— Texto fornecido —
────────

Essa solução já foi utilizada com sucesso diversas vezes na história do urbanismo, como exemplificam as experiências de alguns complexos habitacionais na Alemanha, nos anos 20, de autoria do arquiteto Ernst May.



Römerstadt, Frankfurt, Alemanha, 1927-28 Ernst May
Fonte: Herman Hertzberger


Individualmente, o partido em planta das unidades procurou adequar o posicionamento dos ambientes principais (sala e quarto do casal) à situação em que iam ser implantados, de maneira que pudessem receber os ventos dominantes e protegerem-se do sol da forma mais satisfatória possível.
As unidades de 1 quarto tem seus ambientes principais (sala e quarto) sempre voltados para o LESTE, não apresentando problemas de conforto ambiental.
As unidades de dois e três quartos, devido à diversidade de implantações a que está submetida, apresentam seus dormitórios voltados para orientações simétricas (frente e costas) de forma que alguns deles sempre recebam os ventos dominantes, nas três situações de orientação em que estas unidades se implantam. O quarto principal, nesses dois tipos de unidade, pode ser tanto o “da frente” como o “dos fundos”, já que suas áreas são praticamente idênticas. A sala, em nossa proposta impossível de mudar sua posição, será ventilada, na situação mais desfavorável, quando voltada para o OESTE, através de sua porta de comunicação para a cozinha, esta, nesse caso, voltada para o LESTE. ( Ver Prancha 09 )
De maneira geral o posicionamento das aberturas dos ambientes (porta e janela) procuram estabelecer um caminhamento diagonal dos ventos, objetivando que ele passe na maior extensão possível pelo referido ambiente. As portas de todos os ambientes terão bandeira em venezianas para garantir a entrada e saída dos ventos.

A filosofia projetual básica que norteou a concepção desse conjunto foi a da procura da forma que melhor equilibrasse a salubridade física, higiênica, conseguida através da boa disposição, dimensionamento e orientação das unidades, e a salubridade social, alcançada pela interação de seus habitantes em suas vidas coletivas.


Para isso, recorremos a uma forma de agrupamento historicamente consagrada, posicionando as edificações voltadas uma para as outras, em torno de um espaço público. Essa implantação, como qualquer outra, apresenta pontos positivos e negativos. Se por um lado prejudicou-se, de certa forma, uma minoria das habitações implantando-as de forma inadequada, com sua fachada principal voltada para o sol poente, de onde as rajadas de vento são quase inexistentes, por outro beneficiou-se a vida extra-muros, a vida coletiva de todos, pois a convergência das edificações para os espaços de uso comum garante que estes atuem como aglutinadores sociais, já que a vida de seus habitantes transcenderá do individual ao coletivo sempre para um mesmo lugar.

PROCESSO CONSTRUTIVO E MATERIAIS UTILIZADOS

A área em questão apresenta-se, hoje, com topografia irregular e coberta com uma camada de solo vegetal o qual deverá ser retirado para a execução do conjunto. Depois dessa “raspagem”, o solo deverá ser recomposto e ter seu nível ajustado com aterro compactado.

────────

— Dados —
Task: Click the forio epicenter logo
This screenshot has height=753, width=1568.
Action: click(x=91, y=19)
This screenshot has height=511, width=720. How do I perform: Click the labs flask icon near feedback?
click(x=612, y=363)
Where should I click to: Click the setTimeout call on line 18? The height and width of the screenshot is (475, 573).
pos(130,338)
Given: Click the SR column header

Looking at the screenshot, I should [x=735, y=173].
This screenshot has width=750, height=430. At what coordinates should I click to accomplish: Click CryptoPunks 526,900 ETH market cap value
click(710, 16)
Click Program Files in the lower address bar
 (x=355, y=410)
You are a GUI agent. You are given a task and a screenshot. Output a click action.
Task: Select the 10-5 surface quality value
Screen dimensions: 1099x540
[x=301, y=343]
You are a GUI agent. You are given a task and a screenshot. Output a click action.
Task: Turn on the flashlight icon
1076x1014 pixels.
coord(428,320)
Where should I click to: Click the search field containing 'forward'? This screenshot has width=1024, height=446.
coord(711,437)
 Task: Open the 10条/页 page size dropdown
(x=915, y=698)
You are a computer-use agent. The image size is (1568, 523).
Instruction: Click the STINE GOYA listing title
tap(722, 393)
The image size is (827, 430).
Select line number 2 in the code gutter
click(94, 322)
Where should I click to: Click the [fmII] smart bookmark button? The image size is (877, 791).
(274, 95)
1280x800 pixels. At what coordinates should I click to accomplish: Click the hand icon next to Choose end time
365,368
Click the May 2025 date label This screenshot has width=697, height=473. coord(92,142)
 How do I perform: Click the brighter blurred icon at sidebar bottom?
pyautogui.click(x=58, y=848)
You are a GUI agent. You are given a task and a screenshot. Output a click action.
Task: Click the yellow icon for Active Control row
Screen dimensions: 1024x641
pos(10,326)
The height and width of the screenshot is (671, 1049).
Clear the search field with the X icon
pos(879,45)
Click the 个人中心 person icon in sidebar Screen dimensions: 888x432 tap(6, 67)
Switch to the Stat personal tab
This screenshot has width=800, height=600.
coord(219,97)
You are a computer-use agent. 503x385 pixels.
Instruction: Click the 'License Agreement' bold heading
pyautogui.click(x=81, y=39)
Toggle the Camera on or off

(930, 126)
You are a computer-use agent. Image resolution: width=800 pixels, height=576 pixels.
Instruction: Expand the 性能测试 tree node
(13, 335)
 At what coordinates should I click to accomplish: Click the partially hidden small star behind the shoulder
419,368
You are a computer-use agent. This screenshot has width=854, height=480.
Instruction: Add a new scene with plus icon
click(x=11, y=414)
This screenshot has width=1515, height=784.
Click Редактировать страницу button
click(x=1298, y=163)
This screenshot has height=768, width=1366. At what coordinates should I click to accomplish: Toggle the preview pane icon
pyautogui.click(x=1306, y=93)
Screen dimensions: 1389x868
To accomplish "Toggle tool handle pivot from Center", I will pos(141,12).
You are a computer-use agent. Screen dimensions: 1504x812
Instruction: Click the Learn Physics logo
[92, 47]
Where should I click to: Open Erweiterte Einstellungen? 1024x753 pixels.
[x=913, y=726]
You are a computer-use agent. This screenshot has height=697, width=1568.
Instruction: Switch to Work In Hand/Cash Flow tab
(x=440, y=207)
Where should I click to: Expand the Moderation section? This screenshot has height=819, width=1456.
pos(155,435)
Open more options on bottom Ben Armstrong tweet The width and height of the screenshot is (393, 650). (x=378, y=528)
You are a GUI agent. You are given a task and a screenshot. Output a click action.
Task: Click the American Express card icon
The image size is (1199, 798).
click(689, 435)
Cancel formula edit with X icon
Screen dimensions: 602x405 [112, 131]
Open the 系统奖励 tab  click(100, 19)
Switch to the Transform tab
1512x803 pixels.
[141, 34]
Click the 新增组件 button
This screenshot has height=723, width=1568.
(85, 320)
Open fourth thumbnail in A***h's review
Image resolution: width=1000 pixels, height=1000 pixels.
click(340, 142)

────────

— Tarefas a fazer —
• A. Reproduza o trecho do texto fornecido que começa nas palavras "De maneira geral" e vai até depois de "suas vidas coletivas.", renomeando "venezianas" para "persianas".
• B. Segundo o texto fornecido, para qual orientação ficam sempre voltados a sala e o quarto das unidades de 1 quarto?
Os dados formam um material à parte, independente do texto.

— Respostas em ordem —
• A.
De maneira geral o posicionamento das aberturas dos ambientes (porta e janela) procuram estabelecer um caminhamento diagonal dos ventos, objetivando que ele passe na maior extensão possível pelo referido ambiente. As portas de todos os ambientes terão bandeira em persianas para garantir a entrada e saída dos ventos.

A filosofia projetual básica que norteou a concepção desse conjunto foi a da procura da forma que melhor equilibrasse a salubridade física, higiênica, conseguida através da boa disposição, dimensionamento e orientação das unidades, e a salubridade social, alcançada pela interação de seus habitantes em suas vidas coletivas.

• B. Para o leste.